GENEVA (Reuters) – The prospects for a new round of Syria peace talks should be clearer after the U.N. Security Council discusses options on June 29, U.N. Syria envoy Staffan de Mistura told reporters on Thursday.
De Mistura said he had accompanied U.N. Secretary-General Ban Ki-moon last week to St Petersburg, where they had “quite a comprehensive and long meeting” with Russian President Vladimir Putin and Foreign Minister Sergei Lavrov that mostly focused on Syria.
The last round of talks between the Syrian government and opposition broke up at the end of April as government forces, backed by Russia, escalated their assault on rebel-held areas in the northern city of Aleppo.
A “cessation of hostilities” that had brought peace to much of Syria for two months largely broke down, and the war has resumed in many areas.

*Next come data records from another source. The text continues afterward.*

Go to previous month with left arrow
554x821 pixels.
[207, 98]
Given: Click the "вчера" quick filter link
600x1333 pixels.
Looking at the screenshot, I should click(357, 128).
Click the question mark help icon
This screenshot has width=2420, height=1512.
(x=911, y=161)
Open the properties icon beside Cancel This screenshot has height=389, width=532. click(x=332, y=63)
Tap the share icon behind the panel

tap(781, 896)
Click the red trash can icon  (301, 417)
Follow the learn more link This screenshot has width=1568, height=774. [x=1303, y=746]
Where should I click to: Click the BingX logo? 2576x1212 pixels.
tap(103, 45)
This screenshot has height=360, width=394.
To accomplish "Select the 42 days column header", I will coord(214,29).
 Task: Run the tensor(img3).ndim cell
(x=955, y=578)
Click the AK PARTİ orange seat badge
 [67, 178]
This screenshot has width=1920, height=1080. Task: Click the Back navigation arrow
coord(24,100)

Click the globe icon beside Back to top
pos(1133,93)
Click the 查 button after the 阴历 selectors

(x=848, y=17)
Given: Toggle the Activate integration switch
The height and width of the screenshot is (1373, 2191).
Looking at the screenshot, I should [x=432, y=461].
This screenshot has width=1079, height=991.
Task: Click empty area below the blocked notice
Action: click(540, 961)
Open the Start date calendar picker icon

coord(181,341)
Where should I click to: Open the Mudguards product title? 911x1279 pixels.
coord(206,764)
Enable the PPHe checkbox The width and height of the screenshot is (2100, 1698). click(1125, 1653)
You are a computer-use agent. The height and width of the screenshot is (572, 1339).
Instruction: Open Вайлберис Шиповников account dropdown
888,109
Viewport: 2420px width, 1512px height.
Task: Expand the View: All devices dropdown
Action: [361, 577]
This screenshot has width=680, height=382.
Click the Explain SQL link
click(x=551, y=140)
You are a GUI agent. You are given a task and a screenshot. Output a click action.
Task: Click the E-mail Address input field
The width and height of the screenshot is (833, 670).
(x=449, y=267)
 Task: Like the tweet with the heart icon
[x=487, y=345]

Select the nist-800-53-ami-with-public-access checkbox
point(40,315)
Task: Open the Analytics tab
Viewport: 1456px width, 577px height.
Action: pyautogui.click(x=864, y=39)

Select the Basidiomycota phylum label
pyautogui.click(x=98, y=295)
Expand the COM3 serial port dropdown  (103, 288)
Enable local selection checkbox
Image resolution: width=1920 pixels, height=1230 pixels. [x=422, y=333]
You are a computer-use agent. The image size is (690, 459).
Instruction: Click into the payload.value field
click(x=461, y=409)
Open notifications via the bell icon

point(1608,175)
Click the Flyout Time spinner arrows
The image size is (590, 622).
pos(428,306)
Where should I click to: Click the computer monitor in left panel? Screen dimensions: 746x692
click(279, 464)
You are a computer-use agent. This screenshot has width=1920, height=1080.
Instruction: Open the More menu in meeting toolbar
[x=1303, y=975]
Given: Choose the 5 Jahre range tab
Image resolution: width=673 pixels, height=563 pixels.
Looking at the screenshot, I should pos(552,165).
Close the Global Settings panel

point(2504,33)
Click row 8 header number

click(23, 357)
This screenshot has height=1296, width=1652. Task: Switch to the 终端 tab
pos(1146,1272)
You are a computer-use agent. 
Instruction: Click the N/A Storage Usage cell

De Mistura told reporters he was aiming for a July date for a new round of talks to meet an August deadline for a deal, but first he wanted the United States and Russia to make a “critical mass” of progress on a deal for political transition in Syria.
Despite the suspension of negotiations on a political transition – involving, crucially, the future of President Bashar al-Assad – officials have continued “technical” talks on some of the questions that need to be solved in any political deal.
De Mistura’s team has held technical talks in Moscow and Cairo and plans more in Riyadh and Damascus, and he said so far they had been very useful.
“They are under the radar, calm and quiet and discreet but they have been providing us with quite a lot of substantive points that can be, will be useful, when the (next round of) intra-Syrian talks take place,” he said.
De Mistura’s humanitarian adviser Jan Egeland said the U.N. was still asking the government for permission to get into two besieged zones, Arbin and Zamalka in Rural Damascus. He hoped to reach the towns next week.
Egeland also warned that four towns covered by a single local peace deal – Zabadani, Foua, Kefraya and Madaya – had not had food deliveries since April. The humanitarian situation was in danger of sliding back to conditions at the start of the year, when people in Madaya were starving to death.
The agreement to get supplies into another besieged zone, the al-Waer suburb of Homs, was also “going badly”, he said.